LOG05 沈黙の夜
その夜、部屋の明かりを落としたまま、私の携帯電話が震えた。画面に表示された名前を見ただけで、胸の奥がひくりと鳴る。真央だ。嫌な予感は、だいたいいつも当たる。
「はな、パパから連絡ないの。真央のところに連絡ないの。もう何時間も待ってるのに、全然来ないの。」
通話口から飛び出してくる声は、息継ぎもままならないほど早口で、次第に金切り声に近づいていく。
問いかけの形をしているのに、答えなど最初から求めていない。
ただ不安を誰かに叩きつけたいだけだと、私は知っていた。
私は相槌も打たず、ただ耳に当てたまま黙っていた。真央には、言いたいだけ言わせたほうがいい。

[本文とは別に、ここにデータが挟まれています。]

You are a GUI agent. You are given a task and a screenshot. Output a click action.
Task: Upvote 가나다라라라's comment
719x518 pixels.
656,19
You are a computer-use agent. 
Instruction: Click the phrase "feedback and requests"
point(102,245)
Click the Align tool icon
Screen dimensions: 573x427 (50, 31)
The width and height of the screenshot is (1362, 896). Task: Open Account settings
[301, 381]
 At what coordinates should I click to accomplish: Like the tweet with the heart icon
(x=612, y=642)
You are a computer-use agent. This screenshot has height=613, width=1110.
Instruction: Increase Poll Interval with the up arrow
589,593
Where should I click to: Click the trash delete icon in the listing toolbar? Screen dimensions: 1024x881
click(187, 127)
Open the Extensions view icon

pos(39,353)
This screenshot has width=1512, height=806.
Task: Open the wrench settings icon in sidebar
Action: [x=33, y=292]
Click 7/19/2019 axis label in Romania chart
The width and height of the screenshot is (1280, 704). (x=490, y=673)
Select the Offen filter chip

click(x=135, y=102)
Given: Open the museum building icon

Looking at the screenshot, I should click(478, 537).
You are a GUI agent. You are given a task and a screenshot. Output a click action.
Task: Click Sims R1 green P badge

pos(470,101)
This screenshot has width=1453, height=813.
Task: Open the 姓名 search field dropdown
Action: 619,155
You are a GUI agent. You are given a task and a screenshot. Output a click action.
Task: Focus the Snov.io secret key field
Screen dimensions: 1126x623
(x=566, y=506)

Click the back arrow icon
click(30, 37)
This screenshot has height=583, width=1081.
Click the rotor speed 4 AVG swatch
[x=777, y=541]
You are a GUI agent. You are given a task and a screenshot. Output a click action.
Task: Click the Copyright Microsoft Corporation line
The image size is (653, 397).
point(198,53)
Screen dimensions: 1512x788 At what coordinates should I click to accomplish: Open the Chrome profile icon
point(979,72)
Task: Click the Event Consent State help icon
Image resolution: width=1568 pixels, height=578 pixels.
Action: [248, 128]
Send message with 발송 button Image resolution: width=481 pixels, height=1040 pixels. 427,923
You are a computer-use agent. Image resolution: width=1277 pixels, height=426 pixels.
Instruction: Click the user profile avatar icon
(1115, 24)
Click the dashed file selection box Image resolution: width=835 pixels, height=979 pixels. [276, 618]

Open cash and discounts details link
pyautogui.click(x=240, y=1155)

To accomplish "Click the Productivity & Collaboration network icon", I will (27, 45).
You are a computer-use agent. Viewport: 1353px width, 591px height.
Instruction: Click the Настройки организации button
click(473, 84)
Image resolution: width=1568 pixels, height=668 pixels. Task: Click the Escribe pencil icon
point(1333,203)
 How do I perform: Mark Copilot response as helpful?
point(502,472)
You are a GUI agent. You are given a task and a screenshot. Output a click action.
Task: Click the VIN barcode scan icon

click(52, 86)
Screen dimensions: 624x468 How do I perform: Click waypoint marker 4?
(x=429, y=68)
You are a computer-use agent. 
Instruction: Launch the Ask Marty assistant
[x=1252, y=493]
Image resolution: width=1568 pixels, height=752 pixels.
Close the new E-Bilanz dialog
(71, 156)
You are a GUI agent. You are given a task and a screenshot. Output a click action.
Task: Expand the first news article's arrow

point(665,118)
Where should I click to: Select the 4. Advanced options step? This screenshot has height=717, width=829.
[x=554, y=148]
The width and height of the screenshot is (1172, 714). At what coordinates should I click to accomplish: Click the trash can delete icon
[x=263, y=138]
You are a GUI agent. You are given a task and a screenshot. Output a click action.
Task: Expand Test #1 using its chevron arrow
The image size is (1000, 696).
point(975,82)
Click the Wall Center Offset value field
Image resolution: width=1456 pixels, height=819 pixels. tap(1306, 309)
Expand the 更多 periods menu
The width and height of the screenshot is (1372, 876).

下手に言葉を挟めば、火に油を注ぐだけだ。沈黙の向こうで、真央の呼吸が荒くなり、声が震え始める。
さて、どうする。頭の中で同じ言葉がぐるぐる回る。
三浦から連絡が来ているか、と言えば、それは少し違う。
彼は「連絡の向こう側」にいるのではなく、今まさに、私の目の前にいるから。
三浦は、私の様子を見てすべてを察したように、何も言わず近づいてきた。
そして子どもみたいに、静かに、でも逃げ場を塞ぐように、私に抱きつく。
腕の中で感じる体温と重さが、現実を否応なく突きつけてくる。
通話口からは、真央の声が割れたまま流れ続けている。パパはどこにいるの、どうして出ないの、何かあったんじゃないの。三浦はその声を聞きながら、私の肩に額を預け、動かない。
まるで、聞こえていないふりをすることで、この状況そのものを拒否しているかのようだった。
私は携帯電話を握りしめたまま、息を整える。沈黙は、もう少しだけ続けるつもりだった。真央にも、私にも、そして三浦にも、この夜をどう越えるのか考える時間が必要だったから。